**WHAT NEEDS TO BE DONE:**
Copy out every line of the data below, word for word, and omit the pictures from your copy.

┌──

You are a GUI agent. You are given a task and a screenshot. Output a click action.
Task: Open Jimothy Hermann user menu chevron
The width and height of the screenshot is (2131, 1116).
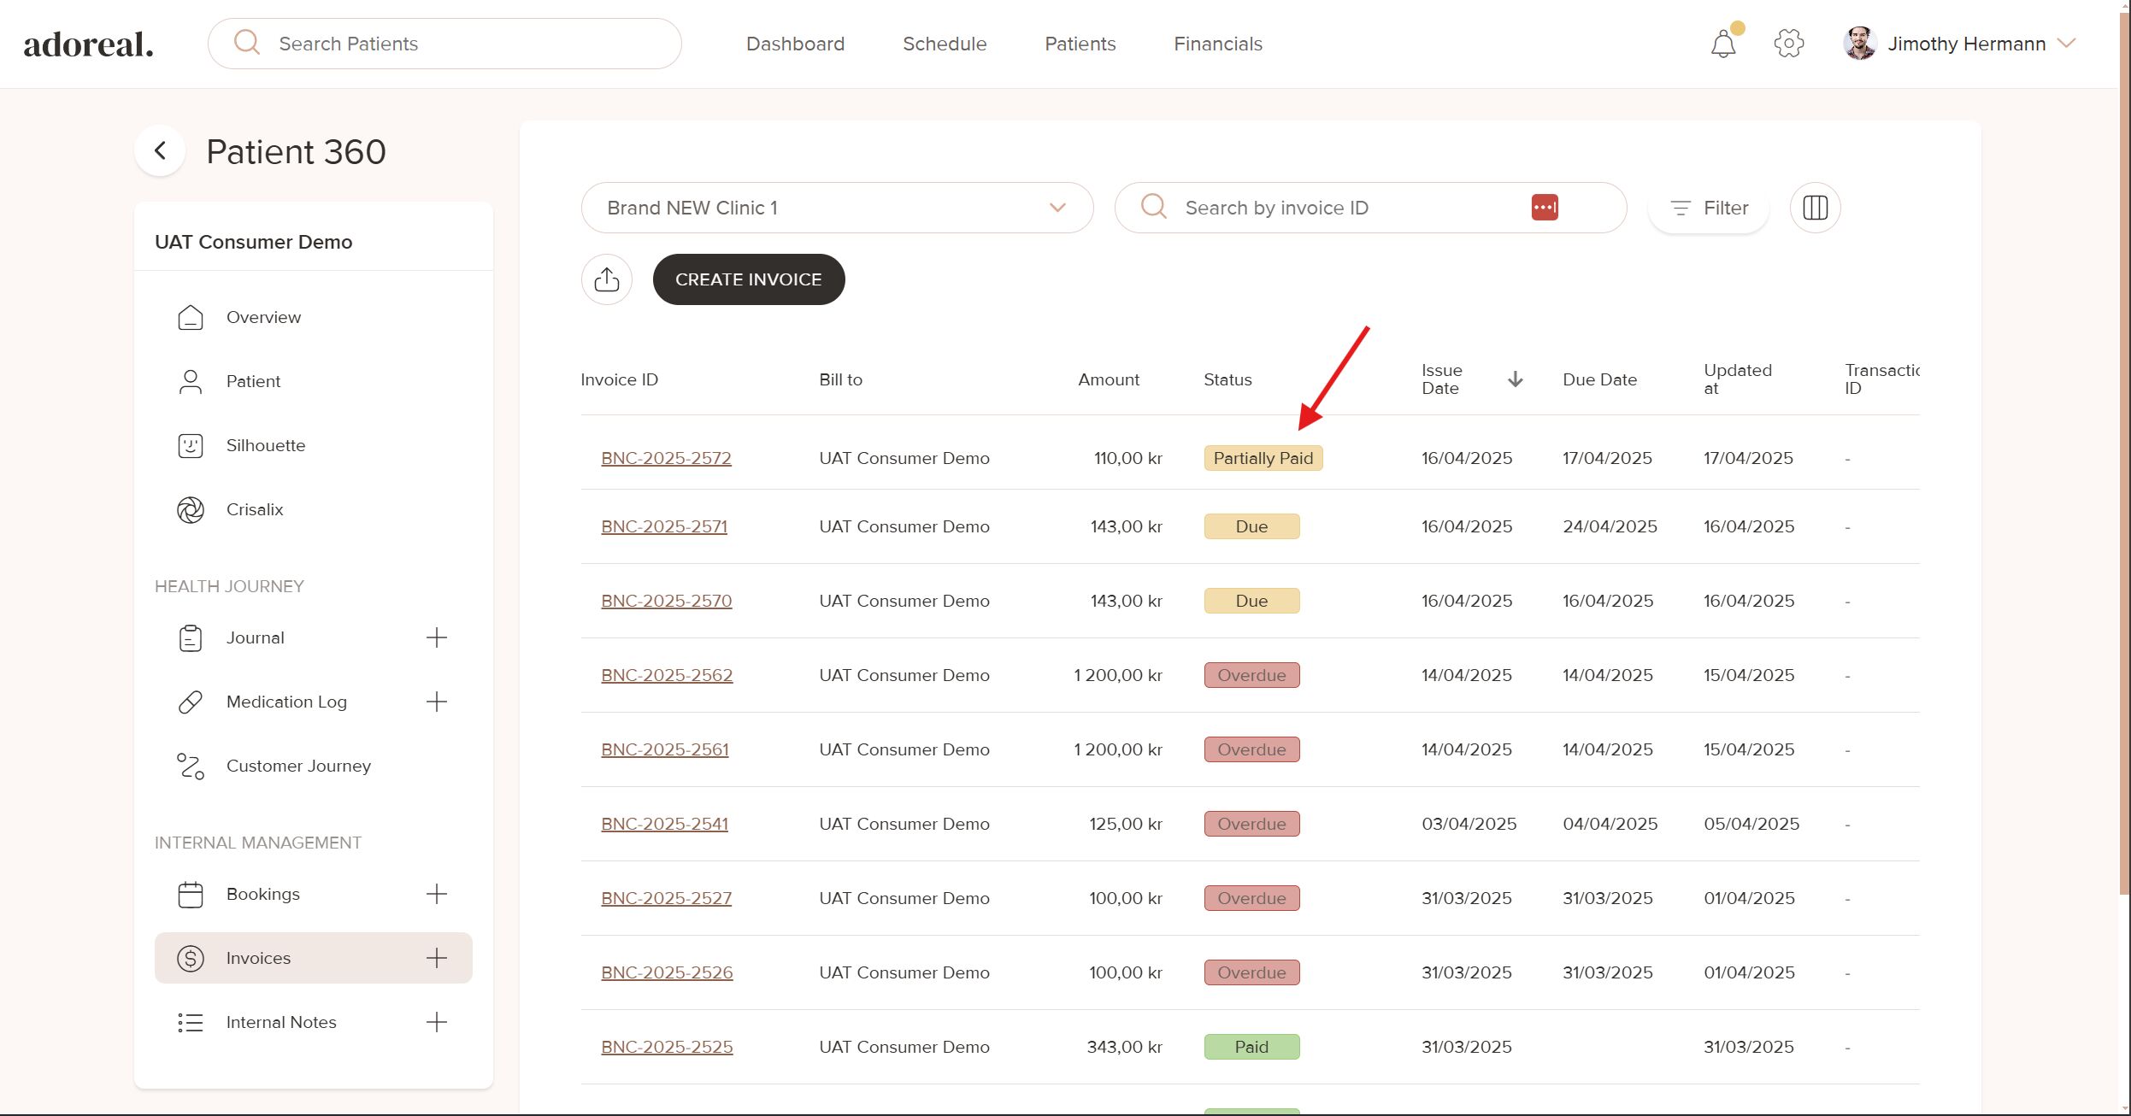coord(2066,44)
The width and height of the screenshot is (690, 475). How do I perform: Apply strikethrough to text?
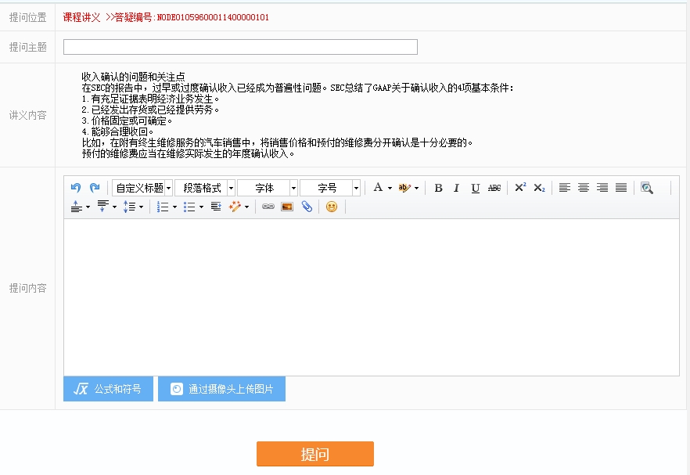point(494,188)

└──

**THE OUTPUT:**
You are a GUI agent. You are given a task and a screenshot. Output a click action.
Task: Open Jimothy Hermann user menu chevron
The width and height of the screenshot is (2131, 1116).
coord(2066,44)
The width and height of the screenshot is (690, 475). How do I perform: Apply strikethrough to text?
point(494,188)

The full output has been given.